- [What the task requires]: Search the entries for the word "shield". Copy each line in which it is found.

Source records:

*** Begin section ***

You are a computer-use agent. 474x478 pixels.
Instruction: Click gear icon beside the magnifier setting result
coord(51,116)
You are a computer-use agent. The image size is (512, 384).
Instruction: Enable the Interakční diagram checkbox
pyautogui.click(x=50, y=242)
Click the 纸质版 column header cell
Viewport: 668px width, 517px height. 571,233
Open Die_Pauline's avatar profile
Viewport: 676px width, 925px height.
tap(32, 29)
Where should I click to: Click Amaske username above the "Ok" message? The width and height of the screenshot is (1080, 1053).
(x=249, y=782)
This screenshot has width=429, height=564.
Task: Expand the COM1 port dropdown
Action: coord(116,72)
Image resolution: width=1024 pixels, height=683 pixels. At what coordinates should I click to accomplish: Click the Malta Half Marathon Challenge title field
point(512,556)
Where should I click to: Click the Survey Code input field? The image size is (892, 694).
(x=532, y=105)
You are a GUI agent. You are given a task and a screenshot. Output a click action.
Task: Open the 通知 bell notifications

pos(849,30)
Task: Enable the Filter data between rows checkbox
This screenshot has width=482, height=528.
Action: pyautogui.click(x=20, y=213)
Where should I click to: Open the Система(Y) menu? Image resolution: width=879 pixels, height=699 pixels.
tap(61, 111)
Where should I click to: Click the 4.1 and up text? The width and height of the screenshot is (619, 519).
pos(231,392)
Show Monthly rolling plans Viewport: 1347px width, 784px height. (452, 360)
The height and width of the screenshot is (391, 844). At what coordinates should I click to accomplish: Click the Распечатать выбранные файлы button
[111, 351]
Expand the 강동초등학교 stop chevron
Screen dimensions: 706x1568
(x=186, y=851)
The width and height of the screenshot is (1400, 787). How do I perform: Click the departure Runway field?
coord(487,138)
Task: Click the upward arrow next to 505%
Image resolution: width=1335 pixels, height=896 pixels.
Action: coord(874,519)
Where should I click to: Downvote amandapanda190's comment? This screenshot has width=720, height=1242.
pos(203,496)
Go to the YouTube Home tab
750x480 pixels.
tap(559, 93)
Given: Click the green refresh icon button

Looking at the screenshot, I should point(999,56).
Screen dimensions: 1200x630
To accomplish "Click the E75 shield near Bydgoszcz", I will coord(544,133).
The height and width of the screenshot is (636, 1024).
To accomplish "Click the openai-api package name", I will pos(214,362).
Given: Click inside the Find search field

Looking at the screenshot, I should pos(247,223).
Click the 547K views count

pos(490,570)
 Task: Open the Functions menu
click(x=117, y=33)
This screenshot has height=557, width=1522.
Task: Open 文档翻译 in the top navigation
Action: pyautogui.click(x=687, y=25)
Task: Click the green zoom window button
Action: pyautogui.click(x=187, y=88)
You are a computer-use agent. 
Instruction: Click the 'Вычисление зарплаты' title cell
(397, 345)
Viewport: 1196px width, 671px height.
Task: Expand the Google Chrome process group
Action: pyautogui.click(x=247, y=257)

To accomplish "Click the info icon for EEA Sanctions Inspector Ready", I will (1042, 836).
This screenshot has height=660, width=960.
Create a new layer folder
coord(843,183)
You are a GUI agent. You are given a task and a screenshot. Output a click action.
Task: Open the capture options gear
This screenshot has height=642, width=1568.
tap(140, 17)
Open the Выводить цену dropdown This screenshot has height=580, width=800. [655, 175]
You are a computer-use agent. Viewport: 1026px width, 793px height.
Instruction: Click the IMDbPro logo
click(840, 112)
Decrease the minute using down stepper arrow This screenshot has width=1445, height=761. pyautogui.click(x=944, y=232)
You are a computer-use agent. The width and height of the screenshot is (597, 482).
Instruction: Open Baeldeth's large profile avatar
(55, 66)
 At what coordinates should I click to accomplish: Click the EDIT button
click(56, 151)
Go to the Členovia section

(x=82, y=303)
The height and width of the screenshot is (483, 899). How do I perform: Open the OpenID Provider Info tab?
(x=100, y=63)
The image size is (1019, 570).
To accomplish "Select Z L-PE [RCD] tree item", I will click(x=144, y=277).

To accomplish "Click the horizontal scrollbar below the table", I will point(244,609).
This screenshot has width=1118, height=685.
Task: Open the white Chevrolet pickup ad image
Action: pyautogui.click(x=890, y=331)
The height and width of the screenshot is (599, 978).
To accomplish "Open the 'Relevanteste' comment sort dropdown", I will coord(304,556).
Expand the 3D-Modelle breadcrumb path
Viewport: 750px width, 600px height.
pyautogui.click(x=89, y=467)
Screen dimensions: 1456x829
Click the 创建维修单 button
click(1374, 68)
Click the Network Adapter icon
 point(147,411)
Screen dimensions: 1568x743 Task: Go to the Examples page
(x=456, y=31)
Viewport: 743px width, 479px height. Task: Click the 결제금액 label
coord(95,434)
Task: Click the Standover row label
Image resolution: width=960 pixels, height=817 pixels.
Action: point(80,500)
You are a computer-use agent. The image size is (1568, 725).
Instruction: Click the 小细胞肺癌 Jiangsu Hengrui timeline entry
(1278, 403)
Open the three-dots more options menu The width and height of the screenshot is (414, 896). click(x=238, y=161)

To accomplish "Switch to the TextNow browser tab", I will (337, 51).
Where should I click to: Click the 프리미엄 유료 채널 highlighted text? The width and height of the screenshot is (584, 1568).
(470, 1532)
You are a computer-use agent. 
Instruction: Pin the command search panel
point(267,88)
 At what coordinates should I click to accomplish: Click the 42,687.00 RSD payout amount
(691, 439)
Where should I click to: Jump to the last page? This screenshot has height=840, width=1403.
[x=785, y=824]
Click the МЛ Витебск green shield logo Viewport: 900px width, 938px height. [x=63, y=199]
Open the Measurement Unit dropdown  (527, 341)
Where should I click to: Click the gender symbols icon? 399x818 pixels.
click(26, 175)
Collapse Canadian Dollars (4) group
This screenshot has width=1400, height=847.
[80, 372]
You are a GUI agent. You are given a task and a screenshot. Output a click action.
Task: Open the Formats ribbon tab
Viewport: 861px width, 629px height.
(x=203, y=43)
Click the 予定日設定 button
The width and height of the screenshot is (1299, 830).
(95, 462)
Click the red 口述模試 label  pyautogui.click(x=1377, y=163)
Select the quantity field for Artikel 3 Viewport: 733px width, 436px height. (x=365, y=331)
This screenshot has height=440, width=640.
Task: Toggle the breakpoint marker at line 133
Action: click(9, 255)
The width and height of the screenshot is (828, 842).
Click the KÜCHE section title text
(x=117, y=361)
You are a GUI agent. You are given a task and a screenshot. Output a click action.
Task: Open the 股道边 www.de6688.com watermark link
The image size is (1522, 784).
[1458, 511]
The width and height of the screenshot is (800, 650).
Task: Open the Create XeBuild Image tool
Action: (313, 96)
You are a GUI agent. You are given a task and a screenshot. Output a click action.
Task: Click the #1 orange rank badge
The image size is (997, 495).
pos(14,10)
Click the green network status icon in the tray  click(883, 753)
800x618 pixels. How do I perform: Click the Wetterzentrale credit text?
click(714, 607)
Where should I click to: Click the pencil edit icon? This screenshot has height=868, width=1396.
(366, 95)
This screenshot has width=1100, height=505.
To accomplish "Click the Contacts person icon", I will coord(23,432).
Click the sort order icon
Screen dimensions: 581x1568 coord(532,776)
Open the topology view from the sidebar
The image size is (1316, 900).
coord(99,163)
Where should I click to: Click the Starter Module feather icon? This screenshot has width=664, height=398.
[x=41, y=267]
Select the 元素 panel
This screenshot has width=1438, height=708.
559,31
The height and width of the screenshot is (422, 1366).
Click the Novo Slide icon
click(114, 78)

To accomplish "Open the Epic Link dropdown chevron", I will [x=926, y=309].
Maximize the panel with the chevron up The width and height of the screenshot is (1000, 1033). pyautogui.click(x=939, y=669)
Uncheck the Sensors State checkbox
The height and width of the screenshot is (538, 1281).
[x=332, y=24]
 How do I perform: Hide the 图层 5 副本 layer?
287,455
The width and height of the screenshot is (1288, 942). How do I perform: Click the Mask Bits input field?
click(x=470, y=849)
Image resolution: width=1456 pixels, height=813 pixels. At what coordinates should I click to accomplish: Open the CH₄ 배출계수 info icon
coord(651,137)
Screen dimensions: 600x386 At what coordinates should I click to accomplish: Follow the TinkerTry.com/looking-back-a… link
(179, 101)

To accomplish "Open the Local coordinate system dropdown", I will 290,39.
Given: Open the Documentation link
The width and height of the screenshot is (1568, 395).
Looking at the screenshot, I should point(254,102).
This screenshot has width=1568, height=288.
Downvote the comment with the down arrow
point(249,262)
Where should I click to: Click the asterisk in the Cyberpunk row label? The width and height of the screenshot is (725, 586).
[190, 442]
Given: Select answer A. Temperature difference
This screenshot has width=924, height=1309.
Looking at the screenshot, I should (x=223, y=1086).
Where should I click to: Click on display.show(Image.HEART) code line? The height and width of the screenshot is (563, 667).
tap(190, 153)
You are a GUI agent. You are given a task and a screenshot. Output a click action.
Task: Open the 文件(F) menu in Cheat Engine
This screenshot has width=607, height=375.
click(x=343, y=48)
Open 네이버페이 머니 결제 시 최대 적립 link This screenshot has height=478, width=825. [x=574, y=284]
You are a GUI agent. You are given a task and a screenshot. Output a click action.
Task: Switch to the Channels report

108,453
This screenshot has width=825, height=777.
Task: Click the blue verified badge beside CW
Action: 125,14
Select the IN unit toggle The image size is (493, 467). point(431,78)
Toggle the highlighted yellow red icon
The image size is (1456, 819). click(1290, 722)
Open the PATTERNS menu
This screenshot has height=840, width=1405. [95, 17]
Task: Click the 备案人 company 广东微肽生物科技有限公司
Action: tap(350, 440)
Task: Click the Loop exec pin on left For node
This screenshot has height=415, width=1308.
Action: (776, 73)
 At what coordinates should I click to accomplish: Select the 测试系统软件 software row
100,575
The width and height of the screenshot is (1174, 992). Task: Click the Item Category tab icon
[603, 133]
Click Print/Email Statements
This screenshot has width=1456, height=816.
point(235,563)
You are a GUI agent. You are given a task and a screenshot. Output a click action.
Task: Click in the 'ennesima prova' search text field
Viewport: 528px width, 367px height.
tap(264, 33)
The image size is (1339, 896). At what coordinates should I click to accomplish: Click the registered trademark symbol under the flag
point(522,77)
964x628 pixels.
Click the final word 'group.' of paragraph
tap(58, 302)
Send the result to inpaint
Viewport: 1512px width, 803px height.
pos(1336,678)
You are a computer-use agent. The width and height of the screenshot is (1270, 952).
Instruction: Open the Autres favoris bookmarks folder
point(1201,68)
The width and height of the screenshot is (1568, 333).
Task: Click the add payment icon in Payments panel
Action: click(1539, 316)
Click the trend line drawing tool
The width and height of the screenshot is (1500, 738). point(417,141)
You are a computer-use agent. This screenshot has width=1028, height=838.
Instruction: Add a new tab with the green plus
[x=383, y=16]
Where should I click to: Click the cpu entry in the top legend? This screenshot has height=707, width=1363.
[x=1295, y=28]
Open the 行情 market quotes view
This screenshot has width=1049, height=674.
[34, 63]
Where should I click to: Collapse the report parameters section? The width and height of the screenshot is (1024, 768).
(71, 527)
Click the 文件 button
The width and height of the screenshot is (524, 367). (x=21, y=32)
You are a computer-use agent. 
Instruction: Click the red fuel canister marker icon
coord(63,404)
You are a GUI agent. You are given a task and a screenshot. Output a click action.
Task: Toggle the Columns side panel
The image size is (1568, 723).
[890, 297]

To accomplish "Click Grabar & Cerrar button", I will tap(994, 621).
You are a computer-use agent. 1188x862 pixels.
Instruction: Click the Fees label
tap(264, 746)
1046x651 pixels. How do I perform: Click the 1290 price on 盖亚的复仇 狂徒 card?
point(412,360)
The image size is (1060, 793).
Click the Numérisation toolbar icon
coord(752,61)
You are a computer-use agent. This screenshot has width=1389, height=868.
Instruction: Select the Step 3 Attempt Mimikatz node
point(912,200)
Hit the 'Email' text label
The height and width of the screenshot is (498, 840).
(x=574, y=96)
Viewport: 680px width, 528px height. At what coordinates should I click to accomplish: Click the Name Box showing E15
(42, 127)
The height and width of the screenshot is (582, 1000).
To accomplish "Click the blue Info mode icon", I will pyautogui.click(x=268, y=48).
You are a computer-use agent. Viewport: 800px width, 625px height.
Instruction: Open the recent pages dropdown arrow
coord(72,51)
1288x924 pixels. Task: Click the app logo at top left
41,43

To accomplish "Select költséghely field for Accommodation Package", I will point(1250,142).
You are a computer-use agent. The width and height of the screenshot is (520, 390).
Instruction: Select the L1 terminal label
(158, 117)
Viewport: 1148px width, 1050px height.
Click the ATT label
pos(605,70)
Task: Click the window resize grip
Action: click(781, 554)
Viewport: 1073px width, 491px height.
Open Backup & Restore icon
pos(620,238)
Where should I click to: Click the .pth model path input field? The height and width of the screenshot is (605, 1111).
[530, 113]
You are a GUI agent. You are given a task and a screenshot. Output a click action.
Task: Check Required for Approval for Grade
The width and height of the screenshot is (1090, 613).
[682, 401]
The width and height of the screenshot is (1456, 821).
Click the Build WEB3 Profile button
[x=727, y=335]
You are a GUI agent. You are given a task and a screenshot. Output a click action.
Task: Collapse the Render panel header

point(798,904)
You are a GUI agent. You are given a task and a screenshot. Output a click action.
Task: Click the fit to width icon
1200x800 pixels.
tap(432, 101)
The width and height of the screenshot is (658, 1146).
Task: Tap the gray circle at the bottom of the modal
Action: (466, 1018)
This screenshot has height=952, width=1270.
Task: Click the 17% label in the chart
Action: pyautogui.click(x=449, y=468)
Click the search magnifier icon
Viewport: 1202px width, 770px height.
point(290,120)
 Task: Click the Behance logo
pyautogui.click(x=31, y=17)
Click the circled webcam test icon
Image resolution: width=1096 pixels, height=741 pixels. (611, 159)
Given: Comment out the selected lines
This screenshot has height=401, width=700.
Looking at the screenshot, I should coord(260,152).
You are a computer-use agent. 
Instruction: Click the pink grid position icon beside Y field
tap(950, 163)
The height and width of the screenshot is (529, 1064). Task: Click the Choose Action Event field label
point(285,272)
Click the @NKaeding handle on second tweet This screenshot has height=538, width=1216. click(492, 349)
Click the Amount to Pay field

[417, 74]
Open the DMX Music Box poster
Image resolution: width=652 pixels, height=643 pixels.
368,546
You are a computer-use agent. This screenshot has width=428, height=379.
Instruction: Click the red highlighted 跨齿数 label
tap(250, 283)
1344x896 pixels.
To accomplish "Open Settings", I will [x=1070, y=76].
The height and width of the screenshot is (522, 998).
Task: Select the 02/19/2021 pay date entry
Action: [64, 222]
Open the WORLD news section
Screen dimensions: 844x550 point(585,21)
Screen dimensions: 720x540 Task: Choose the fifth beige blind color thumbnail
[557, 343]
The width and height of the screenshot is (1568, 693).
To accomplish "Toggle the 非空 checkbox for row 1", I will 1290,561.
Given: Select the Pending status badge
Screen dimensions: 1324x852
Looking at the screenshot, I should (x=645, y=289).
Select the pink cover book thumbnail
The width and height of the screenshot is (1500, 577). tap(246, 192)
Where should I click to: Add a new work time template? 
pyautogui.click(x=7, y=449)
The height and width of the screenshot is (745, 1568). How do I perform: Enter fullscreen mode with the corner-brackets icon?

*** End section ***

- [Answer to this exercise]:
To accomplish "Click the E75 shield near Bydgoszcz", I will coord(544,133).
Click the МЛ Витебск green shield logo Viewport: 900px width, 938px height. [x=63, y=199]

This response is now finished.